However, Prime Minister Kiriakos Mitsotakis' Nea Demokratia, the European People Party's political affiliate in Greece, leads the polls among Greek citizens, according to the Euronews superpoll. It comes ahead of the EU elections in June, predicting that the current centre-right government will maintain its position
It is an exception in European politics as almost all ruling political parties are set to see losses, the opinion polls report.
The moderate conservatives are far ahead of their leftist and centre-left opponents, from Syriza and the PASOK, respectively, positioned at the second and third places by the Superpoll.
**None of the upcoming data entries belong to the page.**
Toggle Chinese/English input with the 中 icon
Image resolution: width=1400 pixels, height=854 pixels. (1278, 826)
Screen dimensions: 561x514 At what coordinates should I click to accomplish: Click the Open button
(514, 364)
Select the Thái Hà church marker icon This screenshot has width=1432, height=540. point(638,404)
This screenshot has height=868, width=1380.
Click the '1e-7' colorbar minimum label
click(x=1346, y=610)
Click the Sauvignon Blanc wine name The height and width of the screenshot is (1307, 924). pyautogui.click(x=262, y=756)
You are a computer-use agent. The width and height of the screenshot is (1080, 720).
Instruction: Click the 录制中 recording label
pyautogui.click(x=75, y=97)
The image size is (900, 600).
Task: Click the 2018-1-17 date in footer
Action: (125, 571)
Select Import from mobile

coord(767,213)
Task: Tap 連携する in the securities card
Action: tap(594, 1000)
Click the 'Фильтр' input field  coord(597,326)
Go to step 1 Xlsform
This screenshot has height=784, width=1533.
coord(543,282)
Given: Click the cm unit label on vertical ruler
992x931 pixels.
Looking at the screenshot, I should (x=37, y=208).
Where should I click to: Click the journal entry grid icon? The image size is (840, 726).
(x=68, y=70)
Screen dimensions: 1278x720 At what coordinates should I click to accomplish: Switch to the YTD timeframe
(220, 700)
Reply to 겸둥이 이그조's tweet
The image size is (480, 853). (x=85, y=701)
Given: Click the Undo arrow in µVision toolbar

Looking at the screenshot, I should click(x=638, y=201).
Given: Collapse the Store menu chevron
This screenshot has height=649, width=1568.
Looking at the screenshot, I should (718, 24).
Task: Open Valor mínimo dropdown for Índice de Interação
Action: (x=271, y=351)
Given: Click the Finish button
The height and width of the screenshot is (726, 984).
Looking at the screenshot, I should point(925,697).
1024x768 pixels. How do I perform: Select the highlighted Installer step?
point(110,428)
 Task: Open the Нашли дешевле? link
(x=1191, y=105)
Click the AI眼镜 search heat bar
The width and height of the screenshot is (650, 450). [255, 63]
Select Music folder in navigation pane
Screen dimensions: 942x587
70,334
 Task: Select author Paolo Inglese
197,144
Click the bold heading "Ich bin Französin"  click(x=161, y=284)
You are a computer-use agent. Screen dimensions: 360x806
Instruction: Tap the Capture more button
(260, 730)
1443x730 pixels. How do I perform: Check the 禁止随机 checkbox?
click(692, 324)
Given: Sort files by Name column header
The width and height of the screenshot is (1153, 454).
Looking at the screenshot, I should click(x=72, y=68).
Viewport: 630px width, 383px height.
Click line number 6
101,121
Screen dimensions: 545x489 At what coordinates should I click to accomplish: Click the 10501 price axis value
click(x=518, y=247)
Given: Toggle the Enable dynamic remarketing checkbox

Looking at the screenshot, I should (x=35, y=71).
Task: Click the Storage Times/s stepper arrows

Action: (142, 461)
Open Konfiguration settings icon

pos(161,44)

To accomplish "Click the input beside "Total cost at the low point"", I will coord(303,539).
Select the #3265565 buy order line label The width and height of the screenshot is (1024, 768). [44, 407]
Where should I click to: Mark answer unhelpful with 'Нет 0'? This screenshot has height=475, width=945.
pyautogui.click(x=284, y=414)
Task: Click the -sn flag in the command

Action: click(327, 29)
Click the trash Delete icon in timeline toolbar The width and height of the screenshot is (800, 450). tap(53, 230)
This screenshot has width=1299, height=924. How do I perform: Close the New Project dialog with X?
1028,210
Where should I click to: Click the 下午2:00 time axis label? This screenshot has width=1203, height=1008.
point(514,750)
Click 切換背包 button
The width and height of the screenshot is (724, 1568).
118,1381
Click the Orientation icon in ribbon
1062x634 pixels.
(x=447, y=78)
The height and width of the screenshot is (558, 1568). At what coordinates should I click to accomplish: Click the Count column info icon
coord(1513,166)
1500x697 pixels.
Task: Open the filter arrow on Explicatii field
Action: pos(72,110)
The distance between the centre-right and Syriza candidate Stefanos Kasselakis is more than 20%. The two moderate leftist forces, Syriza and PASOK, struggle in a fratricidal electoral competition.
The early May Superpoll shows that PASOK has lost the second position compared to 1 March, yet the struggle with its leftist rivals is not over. The two political forces are still running a nip-and-tuck political race.
The communists of the old Greek Communist Party, the KKE, are also taking part in the left's internecine battle as a minority dark horse.
The Greek conventional left spectrum (from the more centrist forces to the radical ones) is fragmented at EU parliament-level representation, too. Syriza is a member of the European Left group, PASOK is affiliated with the Socialists and Democrats group, whereas the KKE (the historical Marxist-Leninist Hellenic Communist Party) is a component of the Non-Attached group.
In Strasbourg, the Kyriakos Mitsotakis' party is to provide the EPP with one more seat. Siryza and the Greek communists could confirm their four seats in the European Left benches, and PASOK is to provide three MEPs to the Social and Democrats group after the forced departure of the former vice-president of the EU Parliament, Eva Kaili, involved in the scandal of the Qatar-friendly lobbying.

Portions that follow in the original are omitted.